会場では目立ちませんでしたが,目が光ります.
  • 足回り
    オムニホイールを用いた4輪駆動で,蒸籠を持った時に転倒しないように補助輪がついています.
    レーザー加工した部品を用いたスマートな設計になっています.
  • 蒸籠を持つ機構
    2つのモーターで腕を動かし,1つのモーターで腕の上下を行います.
    軌跡が直線になるようにリンク比などを工夫しました.
    また,蒸籠を掴む部分には滑り止めがついています.
  • 回路・プログラム
    マイコンはSTM32 F3 DISCOVERY,IDEはIAR Embedded Workbench,言語はCを使用しました.

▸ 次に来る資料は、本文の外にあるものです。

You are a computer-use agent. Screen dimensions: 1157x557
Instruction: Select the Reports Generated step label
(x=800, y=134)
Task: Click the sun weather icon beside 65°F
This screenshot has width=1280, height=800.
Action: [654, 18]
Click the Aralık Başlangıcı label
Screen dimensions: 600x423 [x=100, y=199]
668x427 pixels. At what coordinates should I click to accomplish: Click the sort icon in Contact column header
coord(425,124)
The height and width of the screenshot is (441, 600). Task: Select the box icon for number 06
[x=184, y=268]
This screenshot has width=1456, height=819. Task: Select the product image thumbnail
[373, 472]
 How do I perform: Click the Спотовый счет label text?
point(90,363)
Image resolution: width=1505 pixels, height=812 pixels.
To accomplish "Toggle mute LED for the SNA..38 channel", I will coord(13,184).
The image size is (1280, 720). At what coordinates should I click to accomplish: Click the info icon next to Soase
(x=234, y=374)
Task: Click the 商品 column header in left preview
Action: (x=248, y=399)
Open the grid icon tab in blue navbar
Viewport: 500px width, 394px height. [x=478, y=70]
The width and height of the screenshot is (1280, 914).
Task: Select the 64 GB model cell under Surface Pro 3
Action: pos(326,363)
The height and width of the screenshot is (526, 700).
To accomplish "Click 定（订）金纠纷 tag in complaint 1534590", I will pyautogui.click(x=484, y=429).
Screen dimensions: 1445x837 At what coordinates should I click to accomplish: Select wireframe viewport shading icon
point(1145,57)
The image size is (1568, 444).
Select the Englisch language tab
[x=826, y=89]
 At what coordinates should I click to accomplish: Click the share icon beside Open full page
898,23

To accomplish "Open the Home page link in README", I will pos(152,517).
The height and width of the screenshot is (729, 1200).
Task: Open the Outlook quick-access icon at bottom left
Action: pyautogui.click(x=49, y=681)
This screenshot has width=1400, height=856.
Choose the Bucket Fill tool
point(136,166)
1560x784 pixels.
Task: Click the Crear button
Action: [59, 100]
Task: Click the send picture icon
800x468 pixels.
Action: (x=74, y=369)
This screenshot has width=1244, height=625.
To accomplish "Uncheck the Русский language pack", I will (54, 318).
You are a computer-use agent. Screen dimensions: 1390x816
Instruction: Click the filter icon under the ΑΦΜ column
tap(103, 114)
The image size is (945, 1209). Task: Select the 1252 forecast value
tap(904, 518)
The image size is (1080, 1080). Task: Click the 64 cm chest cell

    出前ロボットが運んできたせいろをつかんで台に置くだけなので,センサーは使っておらず,複雑な制御もしていません.
    たくさんの蒸篭を持ち上げて移動するので移動時,旋回時の操作性を重視した足回り制御となっています.
    モータードライバ回路(MDC)は,リレー+MOSFETの組み合わせは変えず,MOSFETを強力かつ低コストなものを採用しました.
    MDCの故障はかなり減りました.
    バッテリーは,回路用にHyperion LiPo 3S 11.1V 45C 2600mAh,モーター駆動用にHyperion LiPo 4S 14.8V 45C 2600mAhを使用しています.
    コントローラーはDUALSHOCK2,DUALSHOCK2内部回路との通信はArduino Pro Mini,無線通信モジュールはXBee Series2 Proを採用しました.
    DUALSHOCK2とArduinoの通信は,インターネットで拾ったライブラリを活用しました.
    この年のルールで突然,無線通信が認められたため新規開発になりました.

    ちなみに,全国大会で電源回路の可変レギュレータの足が折れていることに気づかぬまま試合をしていました. これに気づいたのが大会後の地域イベント出展中です. いま考えれば恐ろしい話です.